Clary sage properties and benefits

Curative properties of clary sage

Clary sage as a medicinal plant

Clary sage (Salvia sclarea L.) is a very hairy, viscous and strong-smelling plant, which suggests that it contains a lot of mucilaginous fiber and it  is rich in essential oils.

Like all sages, clary sage has strong bactericidal and vulneray properties. In addition, this type of Roman sage is traditionally attributed with  antispasmodic, bactericidal, antioxidant, cordial, balsamic, resolutive, anti-inflammatory and anti-ophthalmic virtues. Its infusion is digestive and carminative.

It is also an excellent therapeutic aromatic plant, since its aroma has strong soothing properties, which have now been demonstrated in scientific studies.

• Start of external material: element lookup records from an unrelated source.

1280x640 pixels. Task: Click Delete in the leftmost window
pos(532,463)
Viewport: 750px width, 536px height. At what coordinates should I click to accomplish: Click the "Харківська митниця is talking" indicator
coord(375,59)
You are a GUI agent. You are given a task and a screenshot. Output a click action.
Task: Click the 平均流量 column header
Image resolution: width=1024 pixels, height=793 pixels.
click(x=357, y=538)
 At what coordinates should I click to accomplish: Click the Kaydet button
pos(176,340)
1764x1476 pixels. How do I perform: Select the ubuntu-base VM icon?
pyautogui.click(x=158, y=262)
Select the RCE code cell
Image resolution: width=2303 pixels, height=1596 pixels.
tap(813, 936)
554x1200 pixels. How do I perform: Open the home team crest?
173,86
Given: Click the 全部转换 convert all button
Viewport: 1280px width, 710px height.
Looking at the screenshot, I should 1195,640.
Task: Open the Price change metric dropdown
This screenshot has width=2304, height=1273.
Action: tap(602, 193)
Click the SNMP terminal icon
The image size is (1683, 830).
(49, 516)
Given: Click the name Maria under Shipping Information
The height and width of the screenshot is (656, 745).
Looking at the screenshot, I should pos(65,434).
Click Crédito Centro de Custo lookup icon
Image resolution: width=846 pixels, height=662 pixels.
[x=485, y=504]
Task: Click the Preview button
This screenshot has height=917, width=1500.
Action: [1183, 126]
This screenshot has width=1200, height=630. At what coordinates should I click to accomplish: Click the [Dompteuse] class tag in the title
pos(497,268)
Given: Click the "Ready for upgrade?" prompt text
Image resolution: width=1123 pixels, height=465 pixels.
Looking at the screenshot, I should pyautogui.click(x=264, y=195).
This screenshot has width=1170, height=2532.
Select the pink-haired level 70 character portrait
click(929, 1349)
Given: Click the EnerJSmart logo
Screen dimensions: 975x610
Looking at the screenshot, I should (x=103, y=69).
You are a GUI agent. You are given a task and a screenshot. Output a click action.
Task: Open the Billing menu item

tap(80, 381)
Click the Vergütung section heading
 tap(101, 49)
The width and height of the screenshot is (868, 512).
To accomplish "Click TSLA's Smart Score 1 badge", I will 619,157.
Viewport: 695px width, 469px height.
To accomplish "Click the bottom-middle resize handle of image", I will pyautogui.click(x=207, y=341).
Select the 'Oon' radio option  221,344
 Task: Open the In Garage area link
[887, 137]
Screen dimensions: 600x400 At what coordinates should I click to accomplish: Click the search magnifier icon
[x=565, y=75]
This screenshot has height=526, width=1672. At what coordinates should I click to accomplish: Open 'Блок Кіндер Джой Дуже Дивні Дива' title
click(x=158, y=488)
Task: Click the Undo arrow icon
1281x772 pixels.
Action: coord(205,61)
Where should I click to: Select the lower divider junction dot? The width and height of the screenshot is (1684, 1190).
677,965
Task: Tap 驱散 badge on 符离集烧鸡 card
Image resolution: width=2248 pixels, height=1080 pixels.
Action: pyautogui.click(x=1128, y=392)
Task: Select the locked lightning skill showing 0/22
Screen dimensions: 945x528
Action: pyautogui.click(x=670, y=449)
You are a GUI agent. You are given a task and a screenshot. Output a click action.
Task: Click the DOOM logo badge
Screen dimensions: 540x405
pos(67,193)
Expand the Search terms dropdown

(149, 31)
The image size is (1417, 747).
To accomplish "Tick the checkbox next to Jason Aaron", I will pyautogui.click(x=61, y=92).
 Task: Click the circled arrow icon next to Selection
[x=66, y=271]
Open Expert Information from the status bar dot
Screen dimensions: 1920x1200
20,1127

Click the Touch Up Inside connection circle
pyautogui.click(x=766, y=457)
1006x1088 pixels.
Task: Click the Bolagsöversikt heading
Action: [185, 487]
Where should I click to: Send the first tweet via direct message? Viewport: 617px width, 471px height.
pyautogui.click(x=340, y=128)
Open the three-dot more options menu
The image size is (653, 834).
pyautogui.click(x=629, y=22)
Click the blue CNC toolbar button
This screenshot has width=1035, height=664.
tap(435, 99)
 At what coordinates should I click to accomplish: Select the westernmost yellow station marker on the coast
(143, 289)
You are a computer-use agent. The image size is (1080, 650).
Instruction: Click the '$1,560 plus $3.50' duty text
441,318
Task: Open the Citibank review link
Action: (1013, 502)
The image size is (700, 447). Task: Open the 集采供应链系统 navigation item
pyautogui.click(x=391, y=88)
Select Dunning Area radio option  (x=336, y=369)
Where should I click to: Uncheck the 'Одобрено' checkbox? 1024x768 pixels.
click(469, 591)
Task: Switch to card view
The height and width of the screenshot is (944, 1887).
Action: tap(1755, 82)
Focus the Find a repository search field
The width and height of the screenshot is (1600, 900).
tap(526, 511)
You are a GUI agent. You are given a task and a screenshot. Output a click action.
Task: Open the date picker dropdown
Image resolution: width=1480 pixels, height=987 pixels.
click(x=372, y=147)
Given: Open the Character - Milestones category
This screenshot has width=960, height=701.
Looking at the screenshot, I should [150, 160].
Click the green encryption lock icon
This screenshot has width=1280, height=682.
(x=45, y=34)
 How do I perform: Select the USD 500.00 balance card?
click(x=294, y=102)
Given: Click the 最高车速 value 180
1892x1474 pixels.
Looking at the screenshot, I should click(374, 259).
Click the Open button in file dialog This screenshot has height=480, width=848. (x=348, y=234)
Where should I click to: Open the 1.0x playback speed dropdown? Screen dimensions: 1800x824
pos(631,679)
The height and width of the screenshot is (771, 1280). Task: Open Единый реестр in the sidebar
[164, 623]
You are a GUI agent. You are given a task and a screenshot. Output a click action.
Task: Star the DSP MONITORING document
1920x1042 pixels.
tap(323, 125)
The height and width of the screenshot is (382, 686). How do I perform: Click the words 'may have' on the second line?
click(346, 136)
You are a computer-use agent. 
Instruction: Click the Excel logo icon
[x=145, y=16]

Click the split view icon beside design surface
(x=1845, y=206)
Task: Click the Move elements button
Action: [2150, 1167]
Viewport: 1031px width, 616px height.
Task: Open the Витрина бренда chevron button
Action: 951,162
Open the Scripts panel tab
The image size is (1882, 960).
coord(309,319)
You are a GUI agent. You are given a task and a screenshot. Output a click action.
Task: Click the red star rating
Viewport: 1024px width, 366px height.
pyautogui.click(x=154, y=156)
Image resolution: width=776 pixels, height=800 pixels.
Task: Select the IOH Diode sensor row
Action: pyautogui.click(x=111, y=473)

Beneficial uses of clary sage

Among its properties, we must point out the following:

Sage Slave Sclarea Roman Amaro
Population of amaro or clary sage (Salvia sclarea L.), still without flower. The leaves give off a soft and pleasant aroma.
  • Digestive: Due to its content in essential oils and rosmarinic acid, it favors the digestive process. (Infusion of a teaspoon of dried leaves and flowers per cup, after meals)
  • Liver: It is rich in ursolic acid, potent hepatoprotective. (Infusion described above)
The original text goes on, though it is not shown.